Keywords

1 Introduction

Machine learning (ML) algorithms that deal with data that do not have an associated class are known as unsupervised learning algorithms. Clustering algorithms constitute a group of unsupervised algorithms which, currently, can be considered the most popular among the unsupervised learning algorithms. In a simplistic way it can be said that the main goal of a clustering algorithm is to partition a set of patterns into groups (clusters) of patterns, so those that share the same cluster are similar to each other and those belonging to different clusters are not that similar. It can be found in the literature several clustering algorithms based on a variety of mathematical and statistical formalisms, such as in [1,2,3,4]; several taxonomies [5,6,7,8], associated to these algorithms, can also be found. Given a set of patterns, a reasonable number of clustering algorithms require, also, as an input parameter, the number (K) of clusters the induced clustering should have. This, somehow, makes the quality of the resulting clustering be heavily dependent on the value of K. In some applications the value of K can be estimated by human experts who have experience and deep knowledge about the domain of the data; however, in most cases, a suitable value for K is unknown and must be estimated based only on the patterns themselves. A short description suggesting a procedure to estimate the number of clusters (K) in a set of patterns, based on the patterns themselves, was proposed in [6]. The procedure involves the use of clustering algorithms which do not require the information about the number of clusters. One of such algorithms is the Basic Sequential Algorithmic Scheme (BSAS) [6], which was adopted in the work described in this paper, to support the proposal of an algorithm, the ClusterEstimate, for determining the number K of clusters prior to a clustering task, aiming at directing it. The paper is organized as follows. Section 2 presents the ClusterEstimate algorithm and its main procedures. Section 3 gives some insights of a customized version of the algorithm BSAS, to provide technical material for the understanding of its use, by the ClusterEstimate algorithm. The eight sets of patterns used in the experiments aimed at evaluating the proposal are presented in Sect. 4 and the experiments using the ClusterEstimate and results are presented and discussed. Section 6 resumes the work done.
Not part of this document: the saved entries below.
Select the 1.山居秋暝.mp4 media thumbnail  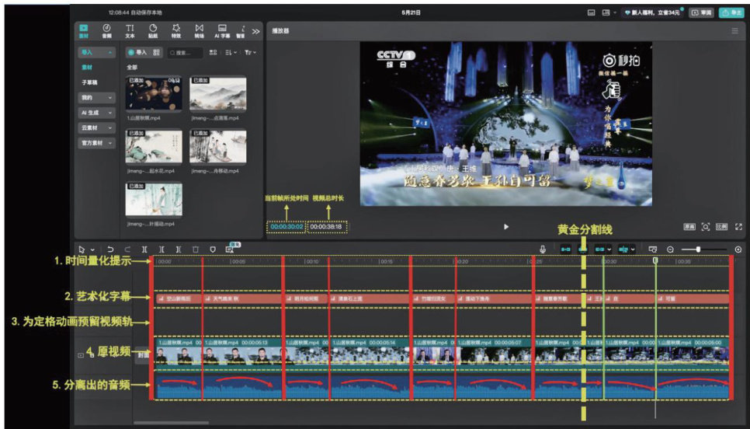pos(154,94)
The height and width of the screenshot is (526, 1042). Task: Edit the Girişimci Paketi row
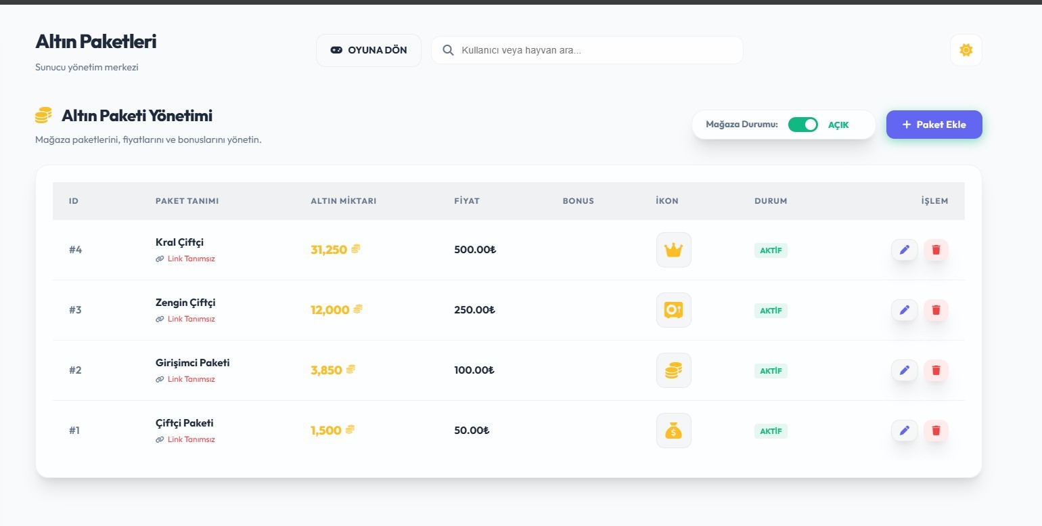pos(904,370)
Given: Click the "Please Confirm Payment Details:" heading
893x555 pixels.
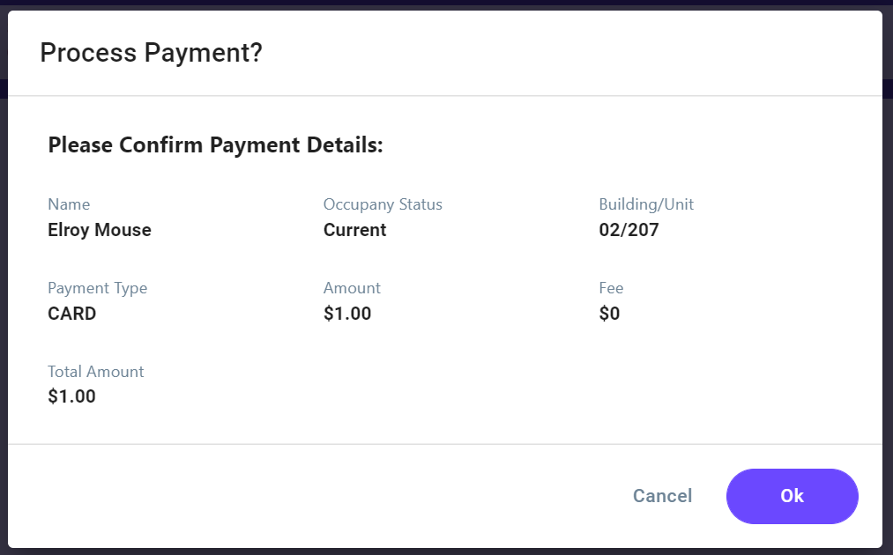Looking at the screenshot, I should pyautogui.click(x=215, y=145).
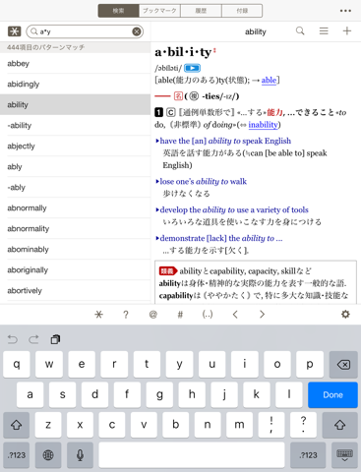Add bookmark with plus icon

(347, 31)
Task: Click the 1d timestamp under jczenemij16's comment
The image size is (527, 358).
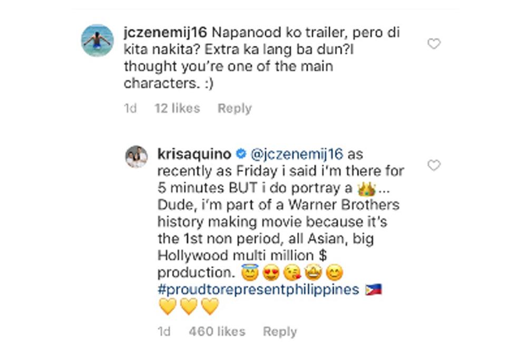Action: pos(130,108)
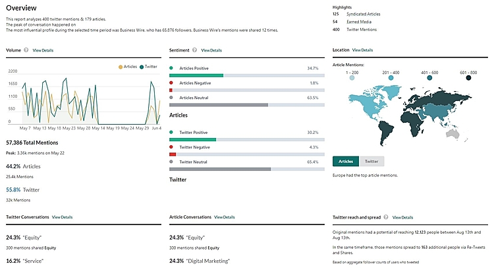Click the gray Twitter Neutral sentiment dot
Screen dimensions: 494x268
(171, 162)

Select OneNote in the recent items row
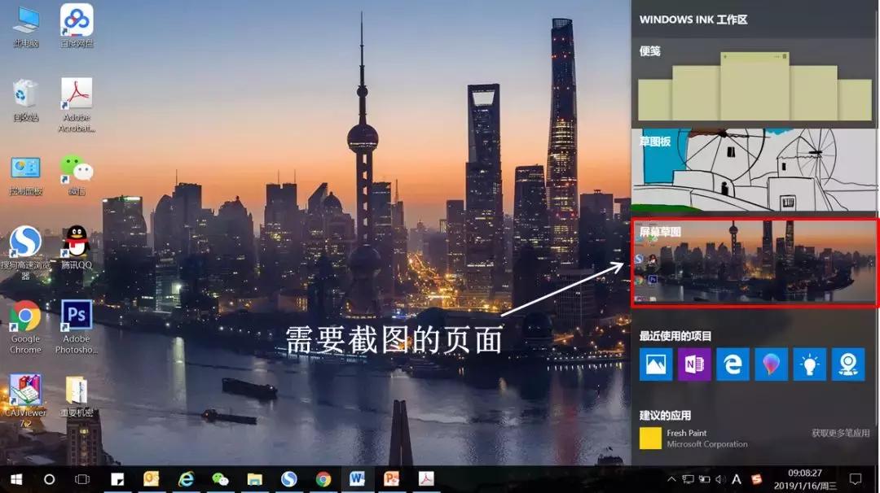tap(694, 364)
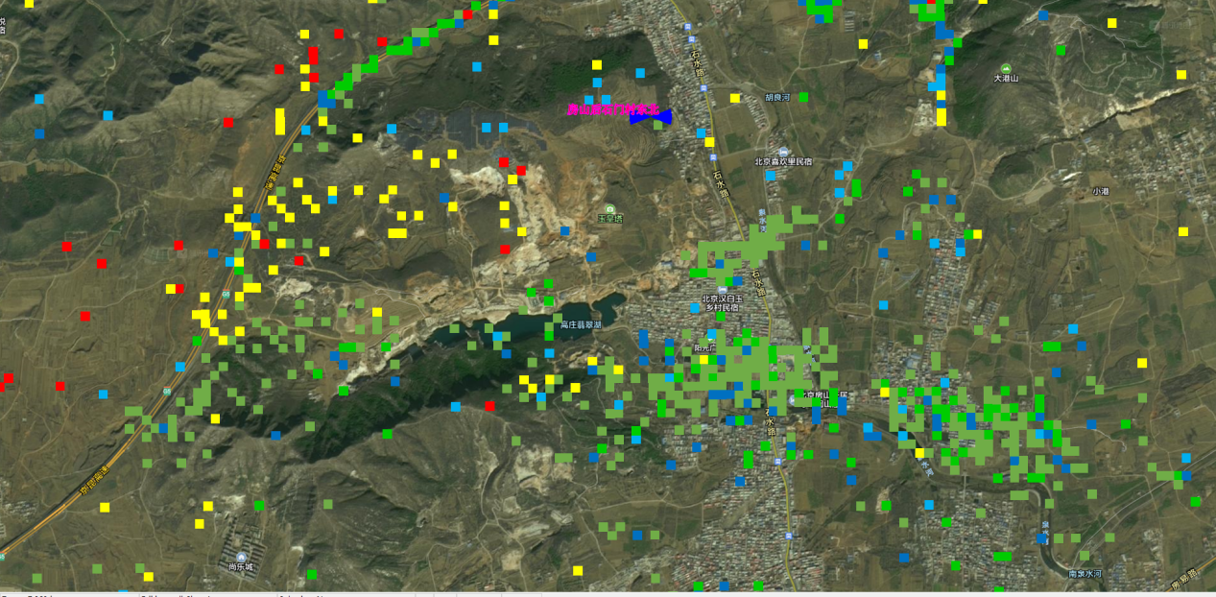Click the 胡良河 river label
This screenshot has height=597, width=1216.
point(776,98)
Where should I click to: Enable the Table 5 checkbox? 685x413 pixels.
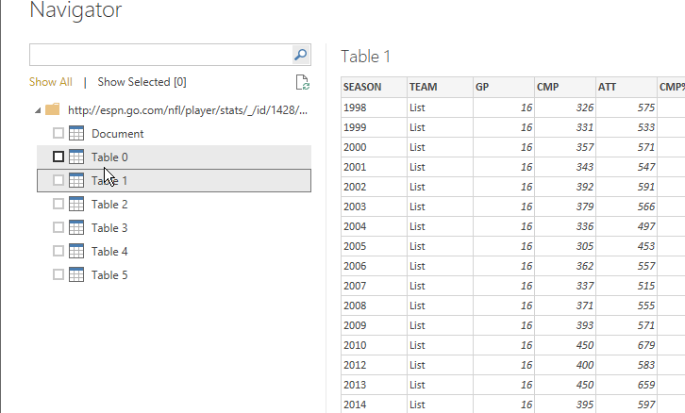[x=58, y=275]
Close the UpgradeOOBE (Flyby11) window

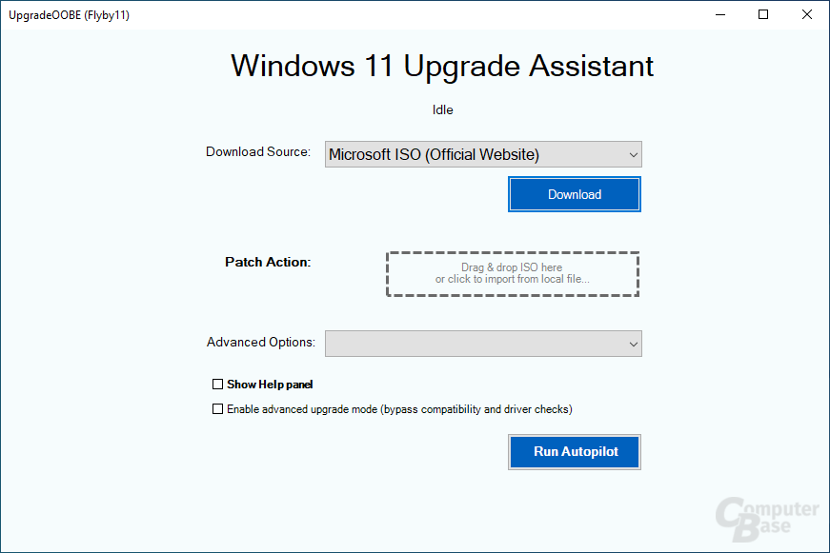click(x=806, y=14)

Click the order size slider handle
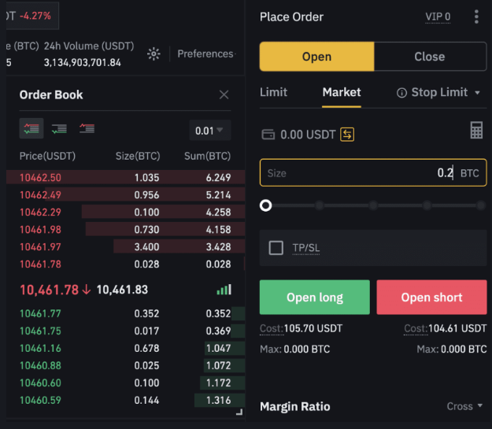pyautogui.click(x=266, y=205)
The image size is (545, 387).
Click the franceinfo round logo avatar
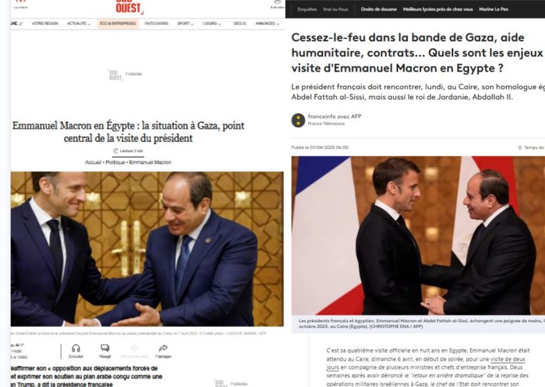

2 Estimating the Number of Clusters of a Clustering by Using a Sequential Clustering Algorithm

This section focuses on a brief textual description, suggested in [6], for determining the number of clusters associated with a given set of patterns, which has been translated as the ClusterEstimate algorithm (pseudocode in Fig. 1).

Fig. 1.
figure 1

High level pseudocode of the ClusterEstimate algorithm.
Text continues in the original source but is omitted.